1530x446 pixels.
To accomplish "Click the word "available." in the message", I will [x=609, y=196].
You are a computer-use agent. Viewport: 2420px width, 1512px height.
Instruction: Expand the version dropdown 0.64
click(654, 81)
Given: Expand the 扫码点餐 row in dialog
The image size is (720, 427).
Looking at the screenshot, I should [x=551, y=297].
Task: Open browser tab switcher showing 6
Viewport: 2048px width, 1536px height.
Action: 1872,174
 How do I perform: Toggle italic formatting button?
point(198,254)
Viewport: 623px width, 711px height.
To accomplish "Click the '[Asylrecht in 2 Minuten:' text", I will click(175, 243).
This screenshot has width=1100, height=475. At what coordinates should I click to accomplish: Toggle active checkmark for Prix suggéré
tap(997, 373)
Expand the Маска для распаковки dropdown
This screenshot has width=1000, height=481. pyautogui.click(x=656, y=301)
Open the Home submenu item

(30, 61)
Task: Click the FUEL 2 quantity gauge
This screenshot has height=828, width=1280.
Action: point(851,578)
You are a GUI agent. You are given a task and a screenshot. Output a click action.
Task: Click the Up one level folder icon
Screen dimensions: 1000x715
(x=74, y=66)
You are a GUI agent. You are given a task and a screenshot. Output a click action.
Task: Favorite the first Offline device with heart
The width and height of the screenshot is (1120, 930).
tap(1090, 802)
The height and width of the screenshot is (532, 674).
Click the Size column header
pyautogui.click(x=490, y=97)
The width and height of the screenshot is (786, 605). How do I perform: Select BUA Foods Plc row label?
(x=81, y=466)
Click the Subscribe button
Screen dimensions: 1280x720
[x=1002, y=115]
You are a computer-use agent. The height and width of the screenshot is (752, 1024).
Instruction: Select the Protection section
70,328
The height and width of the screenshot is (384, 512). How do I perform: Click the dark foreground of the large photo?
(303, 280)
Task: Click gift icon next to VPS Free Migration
==*==
◆ What is expected
Could you reproduce, word for word, everything in the listing from the line containing "Expand the Маска для распаковки dropdown" down through its last line, including both of those lines?

◆ Full solution
Expand the Маска для распаковки dropdown
This screenshot has width=1000, height=481. pyautogui.click(x=656, y=301)
Open the Home submenu item

(30, 61)
Task: Click the FUEL 2 quantity gauge
This screenshot has height=828, width=1280.
Action: point(851,578)
You are a GUI agent. You are given a task and a screenshot. Output a click action.
Task: Click the Up one level folder icon
Screen dimensions: 1000x715
(x=74, y=66)
You are a GUI agent. You are given a task and a screenshot. Output a click action.
Task: Favorite the first Offline device with heart
The width and height of the screenshot is (1120, 930).
tap(1090, 802)
The height and width of the screenshot is (532, 674).
Click the Size column header
pyautogui.click(x=490, y=97)
The width and height of the screenshot is (786, 605). How do I perform: Select BUA Foods Plc row label?
(x=81, y=466)
Click the Subscribe button
Screen dimensions: 1280x720
[x=1002, y=115]
You are a computer-use agent. The height and width of the screenshot is (752, 1024).
Instruction: Select the Protection section
70,328
The height and width of the screenshot is (384, 512). How do I perform: Click the dark foreground of the large photo?
(303, 280)
Task: Click gift icon next to VPS Free Migration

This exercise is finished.